Tous les partis politiques semblent s’accorder sur la nécessité de renforcer l’offre de transports en commun. Les voyageurs des lignes SNCB 132 et 134 qui font la jonction entre Charleroi et Couvin n’attendent que ça. Bénéficier de transports en commun performants en élargissant la plage horaire sans négliger les plus petites gares pourraient encourager des automobilistes à abandonner la voiture dans le cadre des trajets quotidiens. Cela vaut aussi pour les services des TEC dont le réseau optimisé pourrait faciliter le transport des élèves vers les écoles et soulager nos voiries communales aux heures de pointe. A nous aussi, communes, d’investir dans un véritable réseau cyclable.

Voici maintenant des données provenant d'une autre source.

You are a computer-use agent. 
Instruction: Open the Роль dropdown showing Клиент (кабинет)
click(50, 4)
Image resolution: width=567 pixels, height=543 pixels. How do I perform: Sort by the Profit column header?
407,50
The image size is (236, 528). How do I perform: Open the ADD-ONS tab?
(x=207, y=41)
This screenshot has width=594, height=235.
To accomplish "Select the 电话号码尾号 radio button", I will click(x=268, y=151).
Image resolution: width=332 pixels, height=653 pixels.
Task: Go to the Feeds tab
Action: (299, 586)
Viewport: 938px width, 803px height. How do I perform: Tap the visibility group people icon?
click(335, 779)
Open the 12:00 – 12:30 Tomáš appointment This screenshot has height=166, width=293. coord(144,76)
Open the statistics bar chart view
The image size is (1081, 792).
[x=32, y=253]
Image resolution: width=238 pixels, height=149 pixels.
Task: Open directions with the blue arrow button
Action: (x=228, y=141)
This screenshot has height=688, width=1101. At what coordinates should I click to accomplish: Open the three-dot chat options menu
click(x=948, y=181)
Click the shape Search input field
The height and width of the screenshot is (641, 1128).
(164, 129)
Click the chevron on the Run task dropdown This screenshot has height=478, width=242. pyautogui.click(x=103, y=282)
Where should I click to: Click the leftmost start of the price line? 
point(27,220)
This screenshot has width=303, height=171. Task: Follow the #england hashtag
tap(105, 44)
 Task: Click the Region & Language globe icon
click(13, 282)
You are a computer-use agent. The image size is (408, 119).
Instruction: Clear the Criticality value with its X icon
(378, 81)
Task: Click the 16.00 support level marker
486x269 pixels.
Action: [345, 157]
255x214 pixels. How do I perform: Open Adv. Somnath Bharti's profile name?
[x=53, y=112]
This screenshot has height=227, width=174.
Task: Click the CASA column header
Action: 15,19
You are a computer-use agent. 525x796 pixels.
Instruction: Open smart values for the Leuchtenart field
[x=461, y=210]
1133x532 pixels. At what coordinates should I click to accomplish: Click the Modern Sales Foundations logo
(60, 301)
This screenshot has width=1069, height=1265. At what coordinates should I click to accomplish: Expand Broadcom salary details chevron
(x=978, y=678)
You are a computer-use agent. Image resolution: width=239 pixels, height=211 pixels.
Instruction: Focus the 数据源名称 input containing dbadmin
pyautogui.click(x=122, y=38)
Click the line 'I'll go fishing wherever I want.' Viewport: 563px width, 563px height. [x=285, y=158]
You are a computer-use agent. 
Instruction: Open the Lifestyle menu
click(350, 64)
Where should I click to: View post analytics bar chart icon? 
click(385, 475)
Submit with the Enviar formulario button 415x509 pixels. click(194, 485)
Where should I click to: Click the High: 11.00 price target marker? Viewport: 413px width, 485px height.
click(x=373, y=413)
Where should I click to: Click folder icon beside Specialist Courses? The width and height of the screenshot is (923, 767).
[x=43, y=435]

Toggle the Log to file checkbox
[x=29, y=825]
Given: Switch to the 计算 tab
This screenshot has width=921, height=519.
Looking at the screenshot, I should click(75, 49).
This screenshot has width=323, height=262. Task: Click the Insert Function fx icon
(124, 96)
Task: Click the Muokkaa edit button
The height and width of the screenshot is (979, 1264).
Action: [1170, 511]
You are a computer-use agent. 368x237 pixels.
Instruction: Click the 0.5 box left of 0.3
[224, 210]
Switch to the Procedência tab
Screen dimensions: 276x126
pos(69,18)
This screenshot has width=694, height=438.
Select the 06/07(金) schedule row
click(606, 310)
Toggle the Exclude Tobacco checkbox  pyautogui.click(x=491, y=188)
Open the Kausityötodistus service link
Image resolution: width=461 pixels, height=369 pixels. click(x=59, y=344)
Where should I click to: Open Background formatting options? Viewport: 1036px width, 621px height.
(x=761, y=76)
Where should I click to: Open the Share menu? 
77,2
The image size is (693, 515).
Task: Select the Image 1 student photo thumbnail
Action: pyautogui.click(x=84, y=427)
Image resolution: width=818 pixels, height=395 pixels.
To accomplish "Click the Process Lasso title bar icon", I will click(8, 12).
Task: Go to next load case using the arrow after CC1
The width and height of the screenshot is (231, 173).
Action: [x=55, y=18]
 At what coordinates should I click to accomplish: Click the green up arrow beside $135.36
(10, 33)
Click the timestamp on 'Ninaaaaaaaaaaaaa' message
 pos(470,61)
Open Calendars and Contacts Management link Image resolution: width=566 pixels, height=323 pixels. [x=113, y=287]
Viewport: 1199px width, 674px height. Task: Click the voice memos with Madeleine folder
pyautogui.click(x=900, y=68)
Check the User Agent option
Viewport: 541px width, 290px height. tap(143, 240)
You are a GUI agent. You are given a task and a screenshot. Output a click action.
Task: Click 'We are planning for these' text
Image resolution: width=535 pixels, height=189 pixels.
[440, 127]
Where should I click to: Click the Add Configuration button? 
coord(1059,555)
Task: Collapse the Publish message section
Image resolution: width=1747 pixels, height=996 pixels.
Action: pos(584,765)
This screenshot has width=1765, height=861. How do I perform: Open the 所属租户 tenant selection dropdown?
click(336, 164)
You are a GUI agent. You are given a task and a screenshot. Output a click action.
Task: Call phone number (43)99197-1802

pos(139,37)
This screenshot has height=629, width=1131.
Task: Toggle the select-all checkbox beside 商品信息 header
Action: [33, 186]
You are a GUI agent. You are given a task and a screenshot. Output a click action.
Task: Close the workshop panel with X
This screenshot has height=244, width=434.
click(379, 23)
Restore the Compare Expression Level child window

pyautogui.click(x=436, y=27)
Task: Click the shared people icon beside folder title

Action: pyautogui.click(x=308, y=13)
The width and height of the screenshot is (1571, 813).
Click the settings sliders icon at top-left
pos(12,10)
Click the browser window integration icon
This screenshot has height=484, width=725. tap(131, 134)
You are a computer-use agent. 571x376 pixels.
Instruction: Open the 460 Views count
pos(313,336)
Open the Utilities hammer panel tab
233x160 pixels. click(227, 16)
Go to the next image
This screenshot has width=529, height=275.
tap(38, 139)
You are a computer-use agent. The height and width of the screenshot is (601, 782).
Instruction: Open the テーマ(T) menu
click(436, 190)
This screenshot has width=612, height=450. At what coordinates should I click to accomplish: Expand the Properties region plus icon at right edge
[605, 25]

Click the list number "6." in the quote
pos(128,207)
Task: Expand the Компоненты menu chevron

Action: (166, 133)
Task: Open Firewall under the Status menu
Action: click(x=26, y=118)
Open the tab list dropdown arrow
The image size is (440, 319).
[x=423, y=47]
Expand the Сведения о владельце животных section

Déviation du charroi lourd via un itinéraire plus efficient, extension du BHNS en amont du nœud du problème, amélioration de la performance des transports en commun entre Charleroi et la Botte du Hainaut (Wallonia Easy Line est en route), envisager un réseau cyclable sécurisé aux endroits opportuns ; voilà une série de mesures qui pourraient concrétiser un dossier âgé de plus de 40 ans.
L’heure est grave. Déjà saturée, la N5 s’apprête à déborder par le fait du trafic annoncé depuis la France. Si l’on ne fait rien à court terme, le trafic de fuite va déferler dans les quartiers en bordure de N5 pour se répandre dans nos communes en vue de rejoindre le R3. Ses répercussions se font déjà sentir et de nombreux riverains sont déjà impactés par les nuisances. Il n’y a aucune solution idéale qui conviendrait à tout le monde. Mais le statu quo n’est pas envisageable.
Il n’existe pas UNE mais DES mesures à mettre en œuvre pour améliorer la mobilité au sud de Charleroi sans ravager nos villages et en protégeant le bien-être, le confort et la qualité de vie de nos citoyens. C’est le projet que je défendrai quelle que soit l’issue des élections le 26 mai prochain.